● **Provided passage**:

Substring with Concatenation of All Words

Explanation & Solution

Description

You are given a string s and an array of strings words. All the strings of words are of the same length.

A concatenated string is a string that exactly contains all the strings of any permutation of words concatenated.

Return an array of the starting indices of all the concatenated substrings in s. You can return the answer in any order.

Input:s = "barfoothefoobarman", words = ["foo","bar"]

foo

bar

Output:[0,9]

Explanation: The substring starting at index 0 is "barfoo", which is a concatenation of ["bar","foo"]. The substring starting at index 9 is "foobar", which is a concatenation of ["foo","bar"].

Constraints

1 <= s.length <= 10^4
1 <= words.length <= 5000
1 <= words[i].length <= 30
s and words[i] consist of lowercase English letters.

Approach

Sliding Window pattern

1. Build a Word Frequency Map

Count the frequency of each word in words using a map.
Calculate wLen (length of each word), numWords (number of words), and totalLen (total window size = wLen * numWords).

2. Iterate Over Starting Offsets

Since all words have the same length wLen, we only need to consider wLen different starting offsets (0 through wLen - 1).
For each offset, we process the string in word-sized chunks.

3. Sliding Window of Word-Sized Chunks

For each offset, maintain a left pointer and a seen map that tracks word frequencies in the current window.

● **Available data**:

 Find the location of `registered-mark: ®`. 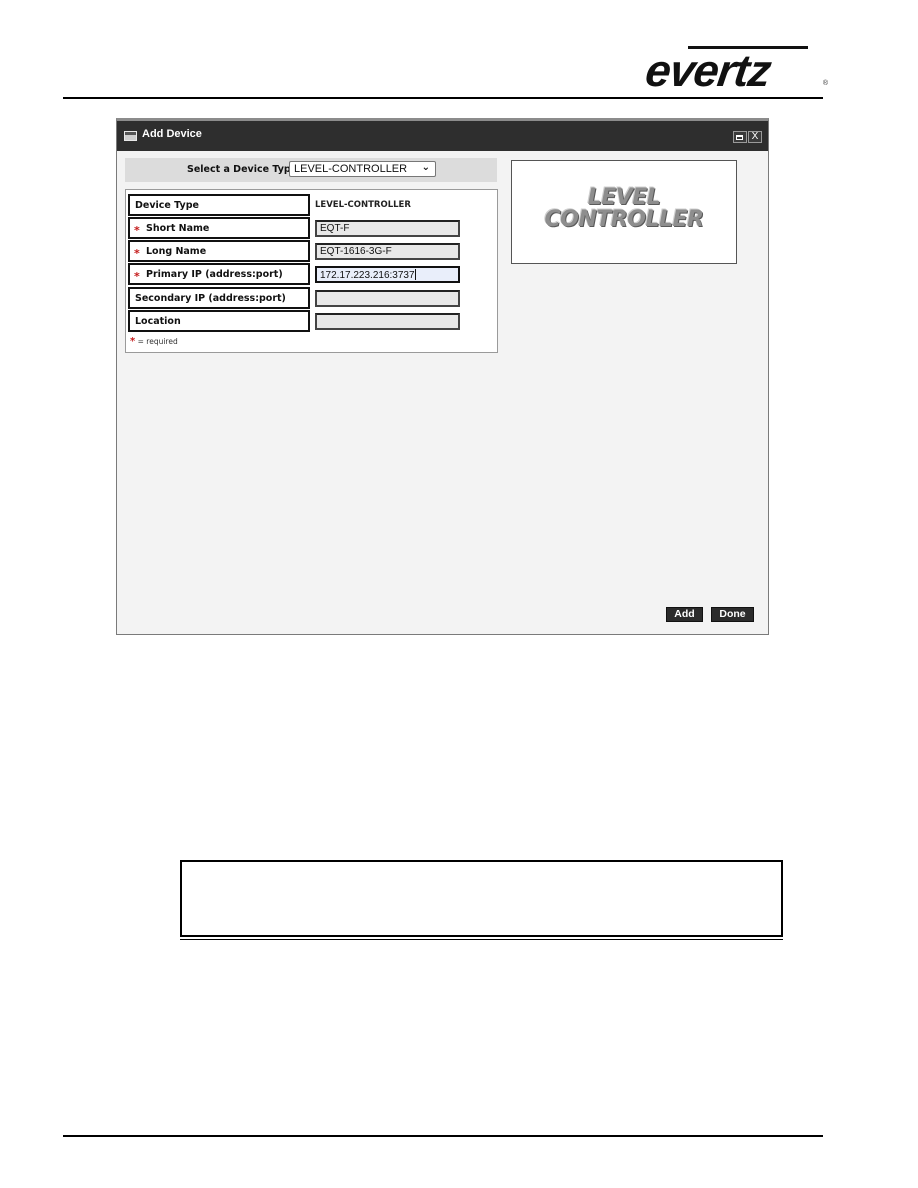

registered-mark: ® is located at coordinates (825, 84).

● **Aim of the exercise**: Summarize the substring-with-concatenation problem page in two sentences.

● **Finished task**: The problem gives a string s and an array words whose strings all share one length, and it asks for the starting indices, returned in any order, of every substring of s that concatenates some permutation of words. The approach uses a sliding window: it counts each word's frequency in a map, tries each of the wLen starting offsets, and processes the string in word-sized chunks while a seen map tracks word frequencies in the current window.